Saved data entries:
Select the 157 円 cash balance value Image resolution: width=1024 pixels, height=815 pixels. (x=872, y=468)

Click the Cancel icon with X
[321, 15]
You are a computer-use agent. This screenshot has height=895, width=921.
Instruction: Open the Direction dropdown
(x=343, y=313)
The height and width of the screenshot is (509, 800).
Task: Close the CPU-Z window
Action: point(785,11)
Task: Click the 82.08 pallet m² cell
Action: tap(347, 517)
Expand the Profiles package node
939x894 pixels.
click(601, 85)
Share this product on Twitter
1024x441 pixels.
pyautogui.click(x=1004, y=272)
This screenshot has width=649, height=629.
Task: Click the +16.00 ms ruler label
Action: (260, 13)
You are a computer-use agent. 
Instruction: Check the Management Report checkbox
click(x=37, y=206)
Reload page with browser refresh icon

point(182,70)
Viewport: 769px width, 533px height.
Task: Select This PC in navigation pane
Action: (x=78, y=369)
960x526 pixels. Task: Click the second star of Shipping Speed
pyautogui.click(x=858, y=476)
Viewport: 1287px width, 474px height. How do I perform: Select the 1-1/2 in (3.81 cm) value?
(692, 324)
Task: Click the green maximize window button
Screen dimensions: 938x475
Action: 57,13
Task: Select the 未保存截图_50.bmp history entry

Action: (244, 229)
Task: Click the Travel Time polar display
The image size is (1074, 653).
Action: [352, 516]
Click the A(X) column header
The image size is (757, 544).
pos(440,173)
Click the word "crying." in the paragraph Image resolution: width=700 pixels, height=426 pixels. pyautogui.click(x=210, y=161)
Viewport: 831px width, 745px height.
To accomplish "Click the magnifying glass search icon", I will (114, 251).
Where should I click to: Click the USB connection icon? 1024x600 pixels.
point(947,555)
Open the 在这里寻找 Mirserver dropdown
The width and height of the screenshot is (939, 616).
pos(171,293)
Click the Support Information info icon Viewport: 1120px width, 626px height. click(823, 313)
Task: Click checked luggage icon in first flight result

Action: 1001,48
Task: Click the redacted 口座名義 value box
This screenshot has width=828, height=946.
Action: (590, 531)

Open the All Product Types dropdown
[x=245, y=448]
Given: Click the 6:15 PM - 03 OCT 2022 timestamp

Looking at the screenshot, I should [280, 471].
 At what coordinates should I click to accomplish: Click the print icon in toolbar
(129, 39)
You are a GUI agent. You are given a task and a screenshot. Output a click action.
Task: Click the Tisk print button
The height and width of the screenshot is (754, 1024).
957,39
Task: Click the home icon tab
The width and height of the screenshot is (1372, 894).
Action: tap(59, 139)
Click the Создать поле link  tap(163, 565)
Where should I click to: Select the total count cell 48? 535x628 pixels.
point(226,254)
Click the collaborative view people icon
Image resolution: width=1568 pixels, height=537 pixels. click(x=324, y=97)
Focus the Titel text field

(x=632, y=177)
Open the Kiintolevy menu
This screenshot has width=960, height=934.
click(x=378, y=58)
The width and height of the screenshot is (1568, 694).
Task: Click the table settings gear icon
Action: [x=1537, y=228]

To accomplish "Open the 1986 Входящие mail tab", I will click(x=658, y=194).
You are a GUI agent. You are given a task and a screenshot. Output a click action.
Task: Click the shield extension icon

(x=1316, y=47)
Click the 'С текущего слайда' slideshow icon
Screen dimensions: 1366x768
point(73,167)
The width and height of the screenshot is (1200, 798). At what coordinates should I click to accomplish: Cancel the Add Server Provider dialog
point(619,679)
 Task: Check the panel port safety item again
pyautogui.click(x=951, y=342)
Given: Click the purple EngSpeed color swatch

## REQUIRED ACTION
Print out all of the records above, word for word.

## FINAL ANSWER
Select the 157 円 cash balance value Image resolution: width=1024 pixels, height=815 pixels. (x=872, y=468)

Click the Cancel icon with X
[321, 15]
You are a computer-use agent. This screenshot has height=895, width=921.
Instruction: Open the Direction dropdown
(x=343, y=313)
The height and width of the screenshot is (509, 800).
Task: Close the CPU-Z window
Action: point(785,11)
Task: Click the 82.08 pallet m² cell
Action: tap(347, 517)
Expand the Profiles package node
939x894 pixels.
click(601, 85)
Share this product on Twitter
1024x441 pixels.
pyautogui.click(x=1004, y=272)
This screenshot has width=649, height=629.
Task: Click the +16.00 ms ruler label
Action: (260, 13)
You are a computer-use agent. 
Instruction: Check the Management Report checkbox
click(x=37, y=206)
Reload page with browser refresh icon

point(182,70)
Viewport: 769px width, 533px height.
Task: Select This PC in navigation pane
Action: (x=78, y=369)
960x526 pixels. Task: Click the second star of Shipping Speed
pyautogui.click(x=858, y=476)
Viewport: 1287px width, 474px height. How do I perform: Select the 1-1/2 in (3.81 cm) value?
(692, 324)
Task: Click the green maximize window button
Screen dimensions: 938x475
Action: 57,13
Task: Select the 未保存截图_50.bmp history entry

Action: (244, 229)
Task: Click the Travel Time polar display
The image size is (1074, 653).
Action: [352, 516]
Click the A(X) column header
The image size is (757, 544).
pos(440,173)
Click the word "crying." in the paragraph Image resolution: width=700 pixels, height=426 pixels. pyautogui.click(x=210, y=161)
Viewport: 831px width, 745px height.
To accomplish "Click the magnifying glass search icon", I will (114, 251).
Where should I click to: Click the USB connection icon? 1024x600 pixels.
point(947,555)
Open the 在这里寻找 Mirserver dropdown
The width and height of the screenshot is (939, 616).
pos(171,293)
Click the Support Information info icon Viewport: 1120px width, 626px height. click(823, 313)
Task: Click checked luggage icon in first flight result

Action: 1001,48
Task: Click the redacted 口座名義 value box
This screenshot has width=828, height=946.
Action: (590, 531)

Open the All Product Types dropdown
[x=245, y=448]
Given: Click the 6:15 PM - 03 OCT 2022 timestamp

Looking at the screenshot, I should [280, 471].
 At what coordinates should I click to accomplish: Click the print icon in toolbar
(129, 39)
You are a GUI agent. You are given a task and a screenshot. Output a click action.
Task: Click the Tisk print button
The height and width of the screenshot is (754, 1024).
957,39
Task: Click the home icon tab
The width and height of the screenshot is (1372, 894).
Action: tap(59, 139)
Click the Создать поле link  tap(163, 565)
Where should I click to: Select the total count cell 48? 535x628 pixels.
point(226,254)
Click the collaborative view people icon
Image resolution: width=1568 pixels, height=537 pixels. click(x=324, y=97)
Focus the Titel text field

(x=632, y=177)
Open the Kiintolevy menu
This screenshot has width=960, height=934.
click(x=378, y=58)
The width and height of the screenshot is (1568, 694).
Task: Click the table settings gear icon
Action: [x=1537, y=228]

To accomplish "Open the 1986 Входящие mail tab", I will click(x=658, y=194).
You are a GUI agent. You are given a task and a screenshot. Output a click action.
Task: Click the shield extension icon

(x=1316, y=47)
Click the 'С текущего слайда' slideshow icon
Screen dimensions: 1366x768
point(73,167)
The width and height of the screenshot is (1200, 798). At what coordinates should I click to accomplish: Cancel the Add Server Provider dialog
point(619,679)
 Task: Check the panel port safety item again
pyautogui.click(x=951, y=342)
Given: Click the purple EngSpeed color swatch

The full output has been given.